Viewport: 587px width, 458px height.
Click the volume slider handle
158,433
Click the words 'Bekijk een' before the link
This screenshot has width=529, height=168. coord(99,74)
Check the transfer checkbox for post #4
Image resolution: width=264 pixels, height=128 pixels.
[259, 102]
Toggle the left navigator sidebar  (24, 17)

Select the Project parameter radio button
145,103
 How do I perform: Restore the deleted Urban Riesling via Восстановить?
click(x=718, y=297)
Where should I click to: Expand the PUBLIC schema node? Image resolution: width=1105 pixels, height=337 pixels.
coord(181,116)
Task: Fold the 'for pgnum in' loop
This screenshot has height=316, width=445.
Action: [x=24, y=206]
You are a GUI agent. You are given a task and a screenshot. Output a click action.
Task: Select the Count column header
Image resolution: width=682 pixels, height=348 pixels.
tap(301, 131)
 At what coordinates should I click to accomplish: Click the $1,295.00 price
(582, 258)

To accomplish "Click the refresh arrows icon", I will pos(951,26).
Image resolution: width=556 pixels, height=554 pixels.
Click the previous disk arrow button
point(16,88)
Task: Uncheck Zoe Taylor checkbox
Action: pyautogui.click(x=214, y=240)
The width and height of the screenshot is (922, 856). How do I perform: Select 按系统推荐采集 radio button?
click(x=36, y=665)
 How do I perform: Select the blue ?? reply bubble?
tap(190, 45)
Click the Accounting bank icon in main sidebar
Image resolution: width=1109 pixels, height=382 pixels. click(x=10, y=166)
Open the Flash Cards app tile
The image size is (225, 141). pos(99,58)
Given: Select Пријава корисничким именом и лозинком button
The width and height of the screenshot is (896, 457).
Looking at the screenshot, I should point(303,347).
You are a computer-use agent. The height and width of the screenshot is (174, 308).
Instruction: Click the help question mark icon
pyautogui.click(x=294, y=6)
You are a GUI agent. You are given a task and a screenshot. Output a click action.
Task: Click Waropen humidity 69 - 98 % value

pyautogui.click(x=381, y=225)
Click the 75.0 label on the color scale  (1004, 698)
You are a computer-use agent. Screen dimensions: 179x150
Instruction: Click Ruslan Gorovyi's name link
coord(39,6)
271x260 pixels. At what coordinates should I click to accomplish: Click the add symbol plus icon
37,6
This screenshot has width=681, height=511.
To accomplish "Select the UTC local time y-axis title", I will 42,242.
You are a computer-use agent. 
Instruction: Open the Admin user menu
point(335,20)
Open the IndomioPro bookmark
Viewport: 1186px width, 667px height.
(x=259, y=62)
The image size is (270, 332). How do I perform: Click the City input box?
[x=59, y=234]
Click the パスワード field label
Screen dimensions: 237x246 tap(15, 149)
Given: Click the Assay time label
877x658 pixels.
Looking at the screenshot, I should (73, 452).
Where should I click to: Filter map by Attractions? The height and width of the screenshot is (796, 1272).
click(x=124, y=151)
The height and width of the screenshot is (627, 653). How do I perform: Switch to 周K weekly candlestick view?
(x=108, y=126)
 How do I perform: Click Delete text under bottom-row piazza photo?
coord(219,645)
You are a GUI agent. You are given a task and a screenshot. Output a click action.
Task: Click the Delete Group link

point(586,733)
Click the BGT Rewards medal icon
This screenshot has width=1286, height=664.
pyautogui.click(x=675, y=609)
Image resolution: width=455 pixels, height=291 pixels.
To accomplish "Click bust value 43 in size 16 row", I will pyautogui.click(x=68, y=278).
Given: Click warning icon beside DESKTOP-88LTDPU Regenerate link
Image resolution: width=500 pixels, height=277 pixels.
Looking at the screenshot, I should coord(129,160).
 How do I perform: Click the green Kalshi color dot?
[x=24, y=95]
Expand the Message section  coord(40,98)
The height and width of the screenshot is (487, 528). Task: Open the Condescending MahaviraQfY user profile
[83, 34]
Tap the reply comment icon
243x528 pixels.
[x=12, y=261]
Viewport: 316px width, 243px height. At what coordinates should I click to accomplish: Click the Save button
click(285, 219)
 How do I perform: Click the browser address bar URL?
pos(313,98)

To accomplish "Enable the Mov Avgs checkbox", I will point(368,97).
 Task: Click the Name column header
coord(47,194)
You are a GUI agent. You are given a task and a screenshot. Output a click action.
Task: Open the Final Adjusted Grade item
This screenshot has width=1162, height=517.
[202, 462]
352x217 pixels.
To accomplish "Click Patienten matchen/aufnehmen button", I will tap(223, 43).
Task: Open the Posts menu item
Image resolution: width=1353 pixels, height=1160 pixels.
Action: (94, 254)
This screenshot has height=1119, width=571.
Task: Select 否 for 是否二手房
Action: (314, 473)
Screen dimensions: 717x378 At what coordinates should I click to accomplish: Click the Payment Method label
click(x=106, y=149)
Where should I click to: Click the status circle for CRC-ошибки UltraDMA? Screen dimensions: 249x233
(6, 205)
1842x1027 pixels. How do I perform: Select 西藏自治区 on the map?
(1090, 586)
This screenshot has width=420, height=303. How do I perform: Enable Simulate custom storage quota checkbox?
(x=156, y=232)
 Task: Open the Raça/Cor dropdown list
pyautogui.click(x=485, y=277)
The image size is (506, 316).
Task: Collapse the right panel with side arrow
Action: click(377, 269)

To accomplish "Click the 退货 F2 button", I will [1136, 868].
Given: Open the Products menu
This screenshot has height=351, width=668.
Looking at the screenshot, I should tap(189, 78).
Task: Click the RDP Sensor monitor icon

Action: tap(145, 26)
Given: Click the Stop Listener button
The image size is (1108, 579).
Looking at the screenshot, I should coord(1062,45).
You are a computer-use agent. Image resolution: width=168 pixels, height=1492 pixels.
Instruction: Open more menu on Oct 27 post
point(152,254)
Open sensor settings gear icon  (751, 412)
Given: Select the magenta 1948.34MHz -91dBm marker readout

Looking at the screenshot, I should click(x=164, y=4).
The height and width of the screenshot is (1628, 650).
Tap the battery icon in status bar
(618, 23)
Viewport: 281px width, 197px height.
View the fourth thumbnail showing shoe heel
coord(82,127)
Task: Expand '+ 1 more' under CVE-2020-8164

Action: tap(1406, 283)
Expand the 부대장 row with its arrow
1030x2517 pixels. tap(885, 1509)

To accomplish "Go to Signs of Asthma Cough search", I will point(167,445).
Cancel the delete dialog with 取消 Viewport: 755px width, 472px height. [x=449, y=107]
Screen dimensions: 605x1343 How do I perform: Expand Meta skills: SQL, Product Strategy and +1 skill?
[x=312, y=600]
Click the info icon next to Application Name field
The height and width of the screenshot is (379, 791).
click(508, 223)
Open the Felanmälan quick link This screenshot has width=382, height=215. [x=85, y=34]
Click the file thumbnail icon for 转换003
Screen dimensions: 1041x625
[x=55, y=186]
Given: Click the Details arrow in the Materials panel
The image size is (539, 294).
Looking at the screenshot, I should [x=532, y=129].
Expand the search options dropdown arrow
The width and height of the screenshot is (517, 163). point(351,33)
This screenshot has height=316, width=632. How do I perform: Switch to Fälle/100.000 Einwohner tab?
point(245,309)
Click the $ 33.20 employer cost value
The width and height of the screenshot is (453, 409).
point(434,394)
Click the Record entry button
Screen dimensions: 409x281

+++++

Restate each of the entries above verbatim.

Viewport: 587px width, 458px height.
Click the volume slider handle
158,433
Click the words 'Bekijk een' before the link
This screenshot has width=529, height=168. coord(99,74)
Check the transfer checkbox for post #4
Image resolution: width=264 pixels, height=128 pixels.
[259, 102]
Toggle the left navigator sidebar  (24, 17)

Select the Project parameter radio button
145,103
 How do I perform: Restore the deleted Urban Riesling via Восстановить?
click(x=718, y=297)
Where should I click to: Expand the PUBLIC schema node? Image resolution: width=1105 pixels, height=337 pixels.
coord(181,116)
Task: Fold the 'for pgnum in' loop
This screenshot has height=316, width=445.
Action: [x=24, y=206]
You are a GUI agent. You are given a task and a screenshot. Output a click action.
Task: Select the Count column header
Image resolution: width=682 pixels, height=348 pixels.
tap(301, 131)
 At what coordinates should I click to accomplish: Click the $1,295.00 price
(582, 258)

To accomplish "Click the refresh arrows icon", I will pos(951,26).
Image resolution: width=556 pixels, height=554 pixels.
Click the previous disk arrow button
point(16,88)
Task: Uncheck Zoe Taylor checkbox
Action: pyautogui.click(x=214, y=240)
The width and height of the screenshot is (922, 856). How do I perform: Select 按系统推荐采集 radio button?
click(x=36, y=665)
 How do I perform: Select the blue ?? reply bubble?
tap(190, 45)
Click the Accounting bank icon in main sidebar
Image resolution: width=1109 pixels, height=382 pixels. click(x=10, y=166)
Open the Flash Cards app tile
The image size is (225, 141). pos(99,58)
Given: Select Пријава корисничким именом и лозинком button
The width and height of the screenshot is (896, 457).
Looking at the screenshot, I should point(303,347).
You are a computer-use agent. The height and width of the screenshot is (174, 308).
Instruction: Click the help question mark icon
pyautogui.click(x=294, y=6)
You are a GUI agent. You are given a task and a screenshot. Output a click action.
Task: Click Waropen humidity 69 - 98 % value

pyautogui.click(x=381, y=225)
Click the 75.0 label on the color scale  (1004, 698)
You are a computer-use agent. Screen dimensions: 179x150
Instruction: Click Ruslan Gorovyi's name link
coord(39,6)
271x260 pixels. At what coordinates should I click to accomplish: Click the add symbol plus icon
37,6
This screenshot has width=681, height=511.
To accomplish "Select the UTC local time y-axis title", I will 42,242.
You are a computer-use agent. 
Instruction: Open the Admin user menu
point(335,20)
Open the IndomioPro bookmark
Viewport: 1186px width, 667px height.
(x=259, y=62)
The image size is (270, 332). How do I perform: Click the City input box?
[x=59, y=234]
Click the パスワード field label
Screen dimensions: 237x246 tap(15, 149)
Given: Click the Assay time label
877x658 pixels.
Looking at the screenshot, I should (73, 452).
Where should I click to: Filter map by Attractions? The height and width of the screenshot is (796, 1272).
click(x=124, y=151)
The height and width of the screenshot is (627, 653). How do I perform: Switch to 周K weekly candlestick view?
(x=108, y=126)
 How do I perform: Click Delete text under bottom-row piazza photo?
coord(219,645)
You are a GUI agent. You are given a task and a screenshot. Output a click action.
Task: Click the Delete Group link

point(586,733)
Click the BGT Rewards medal icon
This screenshot has width=1286, height=664.
pyautogui.click(x=675, y=609)
Image resolution: width=455 pixels, height=291 pixels.
To accomplish "Click bust value 43 in size 16 row", I will pyautogui.click(x=68, y=278).
Given: Click warning icon beside DESKTOP-88LTDPU Regenerate link
Image resolution: width=500 pixels, height=277 pixels.
Looking at the screenshot, I should coord(129,160).
 How do I perform: Click the green Kalshi color dot?
[x=24, y=95]
Expand the Message section  coord(40,98)
The height and width of the screenshot is (487, 528). Task: Open the Condescending MahaviraQfY user profile
[83, 34]
Tap the reply comment icon
243x528 pixels.
[x=12, y=261]
Viewport: 316px width, 243px height. At what coordinates should I click to accomplish: Click the Save button
click(285, 219)
 How do I perform: Click the browser address bar URL?
pos(313,98)

To accomplish "Enable the Mov Avgs checkbox", I will point(368,97).
 Task: Click the Name column header
coord(47,194)
You are a GUI agent. You are given a task and a screenshot. Output a click action.
Task: Open the Final Adjusted Grade item
This screenshot has width=1162, height=517.
[202, 462]
352x217 pixels.
To accomplish "Click Patienten matchen/aufnehmen button", I will tap(223, 43).
Task: Open the Posts menu item
Image resolution: width=1353 pixels, height=1160 pixels.
Action: (94, 254)
This screenshot has height=1119, width=571.
Task: Select 否 for 是否二手房
Action: (314, 473)
Screen dimensions: 717x378 At what coordinates should I click to accomplish: Click the Payment Method label
click(x=106, y=149)
Where should I click to: Click the status circle for CRC-ошибки UltraDMA? Screen dimensions: 249x233
(6, 205)
1842x1027 pixels. How do I perform: Select 西藏自治区 on the map?
(1090, 586)
This screenshot has width=420, height=303. How do I perform: Enable Simulate custom storage quota checkbox?
(x=156, y=232)
 Task: Open the Raça/Cor dropdown list
pyautogui.click(x=485, y=277)
The image size is (506, 316).
Task: Collapse the right panel with side arrow
Action: click(377, 269)

To accomplish "Click the 退货 F2 button", I will [1136, 868].
Given: Open the Products menu
This screenshot has height=351, width=668.
Looking at the screenshot, I should tap(189, 78).
Task: Click the RDP Sensor monitor icon

Action: tap(145, 26)
Given: Click the Stop Listener button
The image size is (1108, 579).
Looking at the screenshot, I should coord(1062,45).
You are a computer-use agent. Image resolution: width=168 pixels, height=1492 pixels.
Instruction: Open more menu on Oct 27 post
point(152,254)
Open sensor settings gear icon  (751, 412)
Given: Select the magenta 1948.34MHz -91dBm marker readout

Looking at the screenshot, I should click(x=164, y=4).
The height and width of the screenshot is (1628, 650).
Tap the battery icon in status bar
(618, 23)
Viewport: 281px width, 197px height.
View the fourth thumbnail showing shoe heel
coord(82,127)
Task: Expand '+ 1 more' under CVE-2020-8164

Action: tap(1406, 283)
Expand the 부대장 row with its arrow
1030x2517 pixels. tap(885, 1509)

To accomplish "Go to Signs of Asthma Cough search", I will point(167,445).
Cancel the delete dialog with 取消 Viewport: 755px width, 472px height. [x=449, y=107]
Screen dimensions: 605x1343 How do I perform: Expand Meta skills: SQL, Product Strategy and +1 skill?
[x=312, y=600]
Click the info icon next to Application Name field
The height and width of the screenshot is (379, 791).
click(508, 223)
Open the Felanmälan quick link This screenshot has width=382, height=215. [x=85, y=34]
Click the file thumbnail icon for 转换003
Screen dimensions: 1041x625
[x=55, y=186]
Given: Click the Details arrow in the Materials panel
The image size is (539, 294).
Looking at the screenshot, I should [x=532, y=129].
Expand the search options dropdown arrow
The width and height of the screenshot is (517, 163). point(351,33)
This screenshot has height=316, width=632. How do I perform: Switch to Fälle/100.000 Einwohner tab?
point(245,309)
Click the $ 33.20 employer cost value
The width and height of the screenshot is (453, 409).
point(434,394)
Click the Record entry button
Screen dimensions: 409x281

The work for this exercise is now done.